The Reconstructed School eBook

This eBook from the Gutenberg Project consists of approximately 123 pages of information about The Reconstructed School.

This arithmetic habit had its origin, doubtless, in the traditional concept of knowledge as power.  An adage is not easily controverted or eradicated.  The copy-books of the fathers proclaimed boldly that knowledge is power, and the children accepted the dictum as inviolable.  If it were true that knowledge is power, the procedure of the schools and the course of conduct of the teachers during all these years would have ample justification.  The entire process would seem simplicity itself.  So soon as we acquire knowledge we should have power—­and power is altogether desirable.  The trouble is that we have been confusing knowledge and wisdom in the face of the poet’s declaration that “Knowledge and wisdom, far from being one, have ofttimes no connection.”  Our experience should have taught us that many people who have much knowledge are relatively impotent for the reason that they have not learned how to use their knowledge in the way of generating power.  Gasoline is an inert substance, but, under well-understood conditions, it affords power.  Water is not power, but man has learned how to use it in generating power.  Knowledge is convenient and serviceable, but its greatest utility lies in the fact that it can be employed in producing power.

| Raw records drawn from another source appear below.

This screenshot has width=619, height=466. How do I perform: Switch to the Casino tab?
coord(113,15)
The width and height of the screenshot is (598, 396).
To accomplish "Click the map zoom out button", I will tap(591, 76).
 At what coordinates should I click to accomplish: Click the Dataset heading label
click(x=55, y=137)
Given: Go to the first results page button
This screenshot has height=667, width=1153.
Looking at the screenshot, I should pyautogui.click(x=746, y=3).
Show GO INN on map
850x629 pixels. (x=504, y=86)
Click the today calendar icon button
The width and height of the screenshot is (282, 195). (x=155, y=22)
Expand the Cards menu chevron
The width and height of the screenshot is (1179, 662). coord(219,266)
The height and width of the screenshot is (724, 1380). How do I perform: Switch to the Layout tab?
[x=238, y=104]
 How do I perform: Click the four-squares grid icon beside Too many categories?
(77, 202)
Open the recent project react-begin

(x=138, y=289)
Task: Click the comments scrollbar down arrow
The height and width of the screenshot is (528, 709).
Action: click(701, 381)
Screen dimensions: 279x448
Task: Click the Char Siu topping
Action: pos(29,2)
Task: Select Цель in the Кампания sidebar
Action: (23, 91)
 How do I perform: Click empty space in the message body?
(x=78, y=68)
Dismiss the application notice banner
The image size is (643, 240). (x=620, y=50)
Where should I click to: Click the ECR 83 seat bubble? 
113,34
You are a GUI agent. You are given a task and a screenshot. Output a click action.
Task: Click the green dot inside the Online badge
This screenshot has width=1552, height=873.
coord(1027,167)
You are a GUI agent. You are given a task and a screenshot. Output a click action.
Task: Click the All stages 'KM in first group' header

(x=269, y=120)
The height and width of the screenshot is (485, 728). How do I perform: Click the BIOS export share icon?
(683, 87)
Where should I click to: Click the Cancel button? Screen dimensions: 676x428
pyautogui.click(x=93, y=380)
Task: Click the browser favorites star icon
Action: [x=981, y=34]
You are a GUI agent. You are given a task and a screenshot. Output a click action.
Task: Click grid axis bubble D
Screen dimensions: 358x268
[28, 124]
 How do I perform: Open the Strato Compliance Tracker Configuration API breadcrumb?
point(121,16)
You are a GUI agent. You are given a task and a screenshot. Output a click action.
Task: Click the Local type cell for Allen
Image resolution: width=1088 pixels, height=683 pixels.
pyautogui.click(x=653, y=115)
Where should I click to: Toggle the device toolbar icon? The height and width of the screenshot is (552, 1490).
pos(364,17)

We are prone to take our judgments ready-made and have been relying upon the copy-books of the fathers rather than our own reasoning powers.  If we had only learned in childhood the distinction between knowledge and wisdom; if we had learned that knowledge is not power but merely potential; and if we had learned that knowledge is but the means to an end and not the end itself, we should have been spared many a delusion and our educational sky would not now be so overcast with clouds.  We have been proceeding upon the agreeable assumption that arithmetic, geography, and history are the goals of every school endeavor, the Ultima Thule of every educational quest.  The child studies arithmetic, is subjected to an examination that may represent the bent or caprice of the teacher, manages to struggle through seventy per cent of the answers, is promoted to the next higher grade, and, thereupon, starts on his journey around another circle.  And we call this education.  These processes constitute the mechanics of education, but, in and of themselves, they are not education.  One of the big problems of the school today is to emancipate both teachers and pupils from the erroneous notion that they are.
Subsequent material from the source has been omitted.